3.1.2. Data Type Conversion and Normalization/Standardization
First Principle: Data type conversion and normalization/standardization fundamentally transform features into a consistent, algorithm-friendly numerical scale, optimizing convergence speed and preventing features with larger ranges from dominating model training.
Machine learning algorithms typically perform best when numerical features are on a similar scale. Data type conversion ensures data is in a numerical format, while normalization and standardization scale these numerical features.
Key Concepts:
- Data Type Conversion:
- Purpose: Convert data from one type to another (e.g., string to numerical, boolean to 0/1). Critical for features that are categorical (e.g., "Male", "Female") or textual but need to be consumed by numerical algorithms.
- Common Conversions: String to numeric (e.g., for categorical encoding), date/time to numerical (e.g., Unix timestamp, day of week), boolean to 0/1.
- Feature Scaling: Techniques to change the range or distribution of numerical features.
- Purpose: Prevent features with larger values from dominating the learning process (especially for distance-based algorithms like SVMs, K-Means, or gradient descent-based algorithms). Speed up convergence of optimization algorithms.
- Types of Feature Scaling:
- Normalization (Min-Max Scaling):
- Method: Scales features to a fixed range, usually [0, 1] or [-1, 1].
- Formula:
X_normalized = (X - X_min) / (X_max - X_min)
- Use Cases: When the feature distribution is not Gaussian, or when the algorithm is sensitive to the exact range.
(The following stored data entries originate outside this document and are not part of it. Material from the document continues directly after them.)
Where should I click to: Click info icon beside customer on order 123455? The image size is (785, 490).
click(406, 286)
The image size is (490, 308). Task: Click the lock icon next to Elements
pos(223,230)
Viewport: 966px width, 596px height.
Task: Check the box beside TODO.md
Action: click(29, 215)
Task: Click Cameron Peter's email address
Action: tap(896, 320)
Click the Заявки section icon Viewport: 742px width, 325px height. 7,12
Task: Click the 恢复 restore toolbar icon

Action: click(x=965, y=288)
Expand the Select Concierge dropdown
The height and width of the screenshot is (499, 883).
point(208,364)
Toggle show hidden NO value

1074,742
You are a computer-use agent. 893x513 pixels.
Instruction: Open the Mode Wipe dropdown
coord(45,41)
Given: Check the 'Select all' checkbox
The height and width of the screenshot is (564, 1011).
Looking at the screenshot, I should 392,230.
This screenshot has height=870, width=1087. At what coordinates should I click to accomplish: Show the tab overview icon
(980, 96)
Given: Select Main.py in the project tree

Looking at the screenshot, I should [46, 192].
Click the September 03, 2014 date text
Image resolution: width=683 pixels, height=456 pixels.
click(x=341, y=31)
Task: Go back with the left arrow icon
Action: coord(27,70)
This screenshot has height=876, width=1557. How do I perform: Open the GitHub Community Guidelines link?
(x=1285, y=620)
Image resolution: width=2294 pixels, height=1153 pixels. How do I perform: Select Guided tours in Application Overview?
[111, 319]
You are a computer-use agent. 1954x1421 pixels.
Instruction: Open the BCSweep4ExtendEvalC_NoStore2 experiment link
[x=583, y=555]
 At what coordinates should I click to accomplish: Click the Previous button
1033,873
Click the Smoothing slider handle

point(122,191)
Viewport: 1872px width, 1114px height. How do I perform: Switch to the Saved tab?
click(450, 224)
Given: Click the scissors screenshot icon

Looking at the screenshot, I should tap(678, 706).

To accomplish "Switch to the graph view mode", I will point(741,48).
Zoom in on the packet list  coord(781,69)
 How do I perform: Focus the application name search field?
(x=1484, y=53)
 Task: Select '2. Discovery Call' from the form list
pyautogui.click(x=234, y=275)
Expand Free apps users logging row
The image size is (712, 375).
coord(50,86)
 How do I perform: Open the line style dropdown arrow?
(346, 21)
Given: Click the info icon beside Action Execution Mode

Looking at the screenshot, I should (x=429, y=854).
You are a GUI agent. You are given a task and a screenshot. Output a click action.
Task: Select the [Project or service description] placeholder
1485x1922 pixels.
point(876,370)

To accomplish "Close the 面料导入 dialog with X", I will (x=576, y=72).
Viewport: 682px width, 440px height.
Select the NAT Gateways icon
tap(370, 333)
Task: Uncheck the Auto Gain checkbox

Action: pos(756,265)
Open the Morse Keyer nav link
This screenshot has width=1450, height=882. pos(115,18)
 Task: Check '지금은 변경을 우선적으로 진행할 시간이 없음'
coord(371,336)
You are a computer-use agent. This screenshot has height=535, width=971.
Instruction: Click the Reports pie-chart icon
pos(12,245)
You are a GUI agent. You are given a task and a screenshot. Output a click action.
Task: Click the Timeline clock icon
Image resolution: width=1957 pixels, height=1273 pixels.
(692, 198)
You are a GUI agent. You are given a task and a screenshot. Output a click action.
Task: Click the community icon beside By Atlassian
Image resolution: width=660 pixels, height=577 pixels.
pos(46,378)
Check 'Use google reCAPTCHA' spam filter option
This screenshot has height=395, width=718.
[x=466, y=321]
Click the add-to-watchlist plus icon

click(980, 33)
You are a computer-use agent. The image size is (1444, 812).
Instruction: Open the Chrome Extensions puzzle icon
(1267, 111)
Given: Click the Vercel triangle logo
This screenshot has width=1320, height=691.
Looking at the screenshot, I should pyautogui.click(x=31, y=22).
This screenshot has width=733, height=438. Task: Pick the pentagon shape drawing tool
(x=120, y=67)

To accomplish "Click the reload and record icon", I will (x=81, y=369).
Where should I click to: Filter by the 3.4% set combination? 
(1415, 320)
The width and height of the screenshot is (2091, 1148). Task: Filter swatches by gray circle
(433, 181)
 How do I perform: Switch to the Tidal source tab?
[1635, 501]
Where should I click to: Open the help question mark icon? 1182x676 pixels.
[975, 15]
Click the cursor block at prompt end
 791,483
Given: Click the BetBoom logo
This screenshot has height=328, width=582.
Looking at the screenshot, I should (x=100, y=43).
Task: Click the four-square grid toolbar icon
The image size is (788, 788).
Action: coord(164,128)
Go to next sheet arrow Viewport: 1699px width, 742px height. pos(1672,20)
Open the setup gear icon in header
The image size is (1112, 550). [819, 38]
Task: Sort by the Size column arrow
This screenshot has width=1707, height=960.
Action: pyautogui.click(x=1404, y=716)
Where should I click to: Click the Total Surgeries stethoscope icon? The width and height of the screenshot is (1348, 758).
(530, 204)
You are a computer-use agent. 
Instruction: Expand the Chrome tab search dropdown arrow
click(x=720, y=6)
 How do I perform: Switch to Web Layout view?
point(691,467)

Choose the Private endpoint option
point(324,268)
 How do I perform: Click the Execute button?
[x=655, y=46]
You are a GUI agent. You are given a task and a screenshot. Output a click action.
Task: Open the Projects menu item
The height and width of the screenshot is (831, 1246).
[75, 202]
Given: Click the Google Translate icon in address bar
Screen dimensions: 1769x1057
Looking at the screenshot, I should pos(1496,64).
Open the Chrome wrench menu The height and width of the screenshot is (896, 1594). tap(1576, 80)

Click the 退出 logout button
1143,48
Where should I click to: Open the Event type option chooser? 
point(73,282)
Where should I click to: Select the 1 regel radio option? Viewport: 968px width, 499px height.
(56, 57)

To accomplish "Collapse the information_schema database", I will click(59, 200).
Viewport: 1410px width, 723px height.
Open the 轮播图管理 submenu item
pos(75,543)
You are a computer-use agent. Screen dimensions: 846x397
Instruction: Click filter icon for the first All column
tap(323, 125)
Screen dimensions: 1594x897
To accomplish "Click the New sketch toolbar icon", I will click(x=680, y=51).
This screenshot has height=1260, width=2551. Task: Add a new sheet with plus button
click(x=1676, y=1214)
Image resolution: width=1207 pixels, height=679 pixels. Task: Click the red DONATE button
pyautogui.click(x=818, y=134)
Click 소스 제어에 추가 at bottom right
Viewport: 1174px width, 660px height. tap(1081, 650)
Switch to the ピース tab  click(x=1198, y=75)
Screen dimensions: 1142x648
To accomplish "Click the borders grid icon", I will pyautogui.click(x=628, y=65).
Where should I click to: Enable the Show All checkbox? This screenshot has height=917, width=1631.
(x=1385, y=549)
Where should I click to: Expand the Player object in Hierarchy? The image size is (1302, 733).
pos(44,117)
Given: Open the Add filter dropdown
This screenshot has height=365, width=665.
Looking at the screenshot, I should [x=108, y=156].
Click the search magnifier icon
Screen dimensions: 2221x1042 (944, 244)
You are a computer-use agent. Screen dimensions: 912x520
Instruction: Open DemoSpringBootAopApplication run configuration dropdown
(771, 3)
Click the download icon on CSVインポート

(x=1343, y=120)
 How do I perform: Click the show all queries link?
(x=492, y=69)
- Standardization (Z-score Normalization):
- Method: Scales features to have a mean of 0 and a standard deviation of 1.
- Formula:
X_standardized = (X - μ) / σ
(where μ is mean, σ is standard deviation). - Use Cases: When the feature distribution is approximately Gaussian, or when the algorithm assumes a normal distribution. Less sensitive to outliers than Min-Max scaling.
- Normalization (Min-Max Scaling):
- When to Apply: Typically applied after handling missing values and before training the model. The scaling parameters (min/max or mean/std dev) should be learned only from the training data to avoid data leakage.
AWS Tools:
- SageMaker Data Wrangler provides built-in transformations for Min-Max scaling, standard scaling, and various other numerical transformations.
- SageMaker Processing Jobs and Glue ETL Jobs for custom implementations using libraries like Scikit-learn's
MinMaxScaler
orStandardScaler
.
Scenario: You are training a linear regression model to predict housing prices using features like "area_sq_ft" (ranging from 500 to 5000) and "num_bedrooms" (ranging from 1 to 5). You want to ensure these features contribute equally to the model and that the optimization algorithm converges efficiently.
Reflection Question: How do data type conversion and normalization/standardization (e.g., Min-Max scaling, Z-score standardization) fundamentally transform features into a consistent, algorithm-friendly numerical scale, optimizing convergence speed and preventing features with larger ranges from dominating model training?